How has the property market impacted house-related retail?
As we slowly come to grips with the new normal and try to navigate the pandemic, more of us are switching from our COVID-19 routines and returning to some sense of normality.
We’re taking holidays again, shopping in stores rather than from our laptops and meeting up with friends in-person instead of virtually. Work is still being carried out largely remotely, but many businesses are adopting a hybrid model to adapt to the desire for more flexibility.
But one of the other outcomes of the pandemic has been a surge in property purchases and sales, with housing market activity increasing significantly over the past two years. So, how have our decisions regarding moving changed our spending habits and are we spending more or less on home-related items now?

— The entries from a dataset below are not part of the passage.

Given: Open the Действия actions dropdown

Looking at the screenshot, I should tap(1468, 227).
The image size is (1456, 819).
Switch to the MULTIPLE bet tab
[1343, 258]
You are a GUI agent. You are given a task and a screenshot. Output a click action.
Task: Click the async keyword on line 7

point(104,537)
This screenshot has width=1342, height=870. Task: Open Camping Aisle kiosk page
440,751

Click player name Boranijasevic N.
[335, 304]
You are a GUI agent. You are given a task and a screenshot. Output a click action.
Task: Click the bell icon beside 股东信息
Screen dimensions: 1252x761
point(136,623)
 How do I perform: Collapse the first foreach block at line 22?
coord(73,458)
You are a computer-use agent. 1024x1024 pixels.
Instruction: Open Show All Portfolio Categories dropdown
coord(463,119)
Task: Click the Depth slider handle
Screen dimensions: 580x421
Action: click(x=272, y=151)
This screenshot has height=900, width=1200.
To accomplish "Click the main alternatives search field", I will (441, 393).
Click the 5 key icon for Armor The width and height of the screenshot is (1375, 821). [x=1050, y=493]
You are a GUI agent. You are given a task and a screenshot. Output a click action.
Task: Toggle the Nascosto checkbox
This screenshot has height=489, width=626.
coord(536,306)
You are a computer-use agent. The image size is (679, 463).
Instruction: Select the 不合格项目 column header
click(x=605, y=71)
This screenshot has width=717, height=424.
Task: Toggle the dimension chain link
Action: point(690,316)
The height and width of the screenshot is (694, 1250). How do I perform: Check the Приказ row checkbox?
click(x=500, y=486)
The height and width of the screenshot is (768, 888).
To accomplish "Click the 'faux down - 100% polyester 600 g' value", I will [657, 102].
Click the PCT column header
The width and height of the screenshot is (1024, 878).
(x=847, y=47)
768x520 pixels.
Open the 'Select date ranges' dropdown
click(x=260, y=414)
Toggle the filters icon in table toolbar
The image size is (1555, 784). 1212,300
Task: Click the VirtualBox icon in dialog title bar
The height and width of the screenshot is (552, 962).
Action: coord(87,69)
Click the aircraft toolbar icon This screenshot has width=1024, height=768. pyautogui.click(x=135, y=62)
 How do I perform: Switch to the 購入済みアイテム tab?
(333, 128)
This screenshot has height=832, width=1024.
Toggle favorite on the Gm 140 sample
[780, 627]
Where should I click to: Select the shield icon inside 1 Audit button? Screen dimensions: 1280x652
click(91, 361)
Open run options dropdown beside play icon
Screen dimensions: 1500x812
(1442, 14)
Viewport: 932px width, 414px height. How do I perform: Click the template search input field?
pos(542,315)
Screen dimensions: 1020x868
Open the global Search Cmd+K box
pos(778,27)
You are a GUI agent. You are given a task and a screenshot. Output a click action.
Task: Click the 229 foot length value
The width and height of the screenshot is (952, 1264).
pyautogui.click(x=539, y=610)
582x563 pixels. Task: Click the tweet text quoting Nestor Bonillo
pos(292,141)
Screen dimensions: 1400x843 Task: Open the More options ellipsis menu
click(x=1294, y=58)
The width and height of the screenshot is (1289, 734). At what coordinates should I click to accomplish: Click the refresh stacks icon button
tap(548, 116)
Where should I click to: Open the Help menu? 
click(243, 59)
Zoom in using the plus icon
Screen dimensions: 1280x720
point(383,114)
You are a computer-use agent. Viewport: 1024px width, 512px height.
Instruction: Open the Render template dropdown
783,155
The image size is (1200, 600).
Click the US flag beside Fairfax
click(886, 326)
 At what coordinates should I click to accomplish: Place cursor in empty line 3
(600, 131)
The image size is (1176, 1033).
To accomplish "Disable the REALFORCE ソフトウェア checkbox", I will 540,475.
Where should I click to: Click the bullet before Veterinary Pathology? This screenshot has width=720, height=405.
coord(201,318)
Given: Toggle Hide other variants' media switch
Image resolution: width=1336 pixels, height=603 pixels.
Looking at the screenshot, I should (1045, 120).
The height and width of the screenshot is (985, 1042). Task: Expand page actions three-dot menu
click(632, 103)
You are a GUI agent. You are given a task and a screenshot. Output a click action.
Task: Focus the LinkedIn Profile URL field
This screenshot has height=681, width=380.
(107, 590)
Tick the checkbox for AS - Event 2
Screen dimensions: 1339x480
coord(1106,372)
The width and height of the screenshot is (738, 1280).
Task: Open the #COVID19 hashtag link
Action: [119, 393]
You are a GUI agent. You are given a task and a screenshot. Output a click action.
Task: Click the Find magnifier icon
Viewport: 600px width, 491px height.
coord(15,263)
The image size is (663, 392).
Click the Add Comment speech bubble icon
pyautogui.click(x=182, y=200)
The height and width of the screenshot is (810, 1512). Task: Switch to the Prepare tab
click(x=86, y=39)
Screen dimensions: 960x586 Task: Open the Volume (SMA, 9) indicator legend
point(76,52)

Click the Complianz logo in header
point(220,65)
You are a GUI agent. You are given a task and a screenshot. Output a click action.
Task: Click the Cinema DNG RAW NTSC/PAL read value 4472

What effect does the property market have on the economy?
According to the Bank of England, the housing market is closely connected with our spending habits. When house prices rise, homeowners become better off and feel more confident in their ability to afford purchases. Some may borrow against the value of their home to renovate or to spend on goods and services.
However, with the expected shift in base rates, others may sell up and move in order to avoid feeling the pinch, with Mortgage Broker and MD, Pete Mugleston from Online Mortgage Advisor, warning that “lenders have already started to up their rates in anticipation of a base rates shift, with Barclays, HSBC, NatWest and TSB doing so right after Chancellor Rishi Sunak’s latest budget speech”. Going forward, this change in the financial aspect of moving could influence people to stay in their current homes for longer than they perhaps would have last year.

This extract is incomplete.